**Task objective**
From the first line to the last, reproduce the records exactly.

┄┄┄┄┄┄

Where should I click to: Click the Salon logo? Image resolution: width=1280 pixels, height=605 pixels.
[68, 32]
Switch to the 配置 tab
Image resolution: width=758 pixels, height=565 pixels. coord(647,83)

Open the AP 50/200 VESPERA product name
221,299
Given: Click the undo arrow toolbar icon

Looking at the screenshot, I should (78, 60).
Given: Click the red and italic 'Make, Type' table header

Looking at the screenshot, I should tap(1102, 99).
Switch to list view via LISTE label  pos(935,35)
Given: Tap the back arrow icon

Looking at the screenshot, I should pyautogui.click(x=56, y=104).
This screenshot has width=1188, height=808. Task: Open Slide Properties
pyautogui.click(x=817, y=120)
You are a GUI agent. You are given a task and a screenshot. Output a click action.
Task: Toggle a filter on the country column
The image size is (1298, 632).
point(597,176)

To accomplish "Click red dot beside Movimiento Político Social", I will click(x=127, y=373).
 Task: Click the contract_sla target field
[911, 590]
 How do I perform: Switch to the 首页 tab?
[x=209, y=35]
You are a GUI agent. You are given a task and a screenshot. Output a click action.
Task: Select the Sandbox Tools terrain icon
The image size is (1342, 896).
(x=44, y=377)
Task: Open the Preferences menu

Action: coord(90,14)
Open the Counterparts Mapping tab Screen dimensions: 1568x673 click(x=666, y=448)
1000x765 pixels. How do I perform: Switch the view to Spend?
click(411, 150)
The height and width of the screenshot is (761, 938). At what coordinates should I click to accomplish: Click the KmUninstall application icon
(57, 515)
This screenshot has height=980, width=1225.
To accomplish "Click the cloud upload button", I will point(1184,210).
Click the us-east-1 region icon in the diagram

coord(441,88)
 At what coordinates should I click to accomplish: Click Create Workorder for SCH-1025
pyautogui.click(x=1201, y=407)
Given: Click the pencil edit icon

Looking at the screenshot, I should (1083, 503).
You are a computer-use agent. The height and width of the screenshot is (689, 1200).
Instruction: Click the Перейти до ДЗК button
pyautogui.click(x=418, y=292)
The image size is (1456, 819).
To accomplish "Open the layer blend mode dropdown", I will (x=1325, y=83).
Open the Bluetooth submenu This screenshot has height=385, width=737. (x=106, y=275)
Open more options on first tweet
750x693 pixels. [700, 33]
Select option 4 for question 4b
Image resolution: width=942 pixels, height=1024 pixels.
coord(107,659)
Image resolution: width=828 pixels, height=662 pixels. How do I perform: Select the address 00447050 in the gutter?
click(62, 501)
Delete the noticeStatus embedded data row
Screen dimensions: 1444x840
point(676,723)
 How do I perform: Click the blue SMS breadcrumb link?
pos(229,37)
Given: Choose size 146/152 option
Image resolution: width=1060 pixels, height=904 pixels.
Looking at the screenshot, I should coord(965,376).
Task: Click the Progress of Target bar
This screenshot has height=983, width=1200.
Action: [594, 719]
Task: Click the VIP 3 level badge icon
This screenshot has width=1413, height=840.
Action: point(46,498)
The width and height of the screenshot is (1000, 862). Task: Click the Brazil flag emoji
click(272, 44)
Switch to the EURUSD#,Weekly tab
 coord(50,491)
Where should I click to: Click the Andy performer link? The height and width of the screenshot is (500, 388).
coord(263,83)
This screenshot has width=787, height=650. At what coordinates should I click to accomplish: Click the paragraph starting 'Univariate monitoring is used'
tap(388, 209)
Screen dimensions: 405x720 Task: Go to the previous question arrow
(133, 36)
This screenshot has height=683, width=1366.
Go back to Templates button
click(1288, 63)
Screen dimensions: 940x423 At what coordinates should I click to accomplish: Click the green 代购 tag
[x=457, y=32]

┄┄┄┄┄┄

**Response**
Where should I click to: Click the Salon logo? Image resolution: width=1280 pixels, height=605 pixels.
[68, 32]
Switch to the 配置 tab
Image resolution: width=758 pixels, height=565 pixels. coord(647,83)

Open the AP 50/200 VESPERA product name
221,299
Given: Click the undo arrow toolbar icon

Looking at the screenshot, I should (78, 60).
Given: Click the red and italic 'Make, Type' table header

Looking at the screenshot, I should tap(1102, 99).
Switch to list view via LISTE label  pos(935,35)
Given: Tap the back arrow icon

Looking at the screenshot, I should pyautogui.click(x=56, y=104).
This screenshot has width=1188, height=808. Task: Open Slide Properties
pyautogui.click(x=817, y=120)
You are a GUI agent. You are given a task and a screenshot. Output a click action.
Task: Toggle a filter on the country column
The image size is (1298, 632).
point(597,176)

To accomplish "Click red dot beside Movimiento Político Social", I will click(x=127, y=373).
 Task: Click the contract_sla target field
[911, 590]
 How do I perform: Switch to the 首页 tab?
[x=209, y=35]
You are a GUI agent. You are given a task and a screenshot. Output a click action.
Task: Select the Sandbox Tools terrain icon
The image size is (1342, 896).
(x=44, y=377)
Task: Open the Preferences menu

Action: coord(90,14)
Open the Counterparts Mapping tab Screen dimensions: 1568x673 click(x=666, y=448)
1000x765 pixels. How do I perform: Switch the view to Spend?
click(411, 150)
The height and width of the screenshot is (761, 938). At what coordinates should I click to accomplish: Click the KmUninstall application icon
(57, 515)
This screenshot has height=980, width=1225.
To accomplish "Click the cloud upload button", I will point(1184,210).
Click the us-east-1 region icon in the diagram

coord(441,88)
 At what coordinates should I click to accomplish: Click Create Workorder for SCH-1025
pyautogui.click(x=1201, y=407)
Given: Click the pencil edit icon

Looking at the screenshot, I should (1083, 503).
You are a computer-use agent. The height and width of the screenshot is (689, 1200).
Instruction: Click the Перейти до ДЗК button
pyautogui.click(x=418, y=292)
The image size is (1456, 819).
To accomplish "Open the layer blend mode dropdown", I will (x=1325, y=83).
Open the Bluetooth submenu This screenshot has height=385, width=737. (x=106, y=275)
Open more options on first tweet
750x693 pixels. [700, 33]
Select option 4 for question 4b
Image resolution: width=942 pixels, height=1024 pixels.
coord(107,659)
Image resolution: width=828 pixels, height=662 pixels. How do I perform: Select the address 00447050 in the gutter?
click(62, 501)
Delete the noticeStatus embedded data row
Screen dimensions: 1444x840
point(676,723)
 How do I perform: Click the blue SMS breadcrumb link?
pos(229,37)
Given: Choose size 146/152 option
Image resolution: width=1060 pixels, height=904 pixels.
Looking at the screenshot, I should coord(965,376).
Task: Click the Progress of Target bar
This screenshot has height=983, width=1200.
Action: [594, 719]
Task: Click the VIP 3 level badge icon
This screenshot has width=1413, height=840.
Action: point(46,498)
The width and height of the screenshot is (1000, 862). Task: Click the Brazil flag emoji
click(272, 44)
Switch to the EURUSD#,Weekly tab
 coord(50,491)
Where should I click to: Click the Andy performer link? The height and width of the screenshot is (500, 388).
coord(263,83)
This screenshot has width=787, height=650. At what coordinates should I click to accomplish: Click the paragraph starting 'Univariate monitoring is used'
tap(388, 209)
Screen dimensions: 405x720 Task: Go to the previous question arrow
(133, 36)
This screenshot has height=683, width=1366.
Go back to Templates button
click(1288, 63)
Screen dimensions: 940x423 At what coordinates should I click to accomplish: Click the green 代购 tag
[x=457, y=32]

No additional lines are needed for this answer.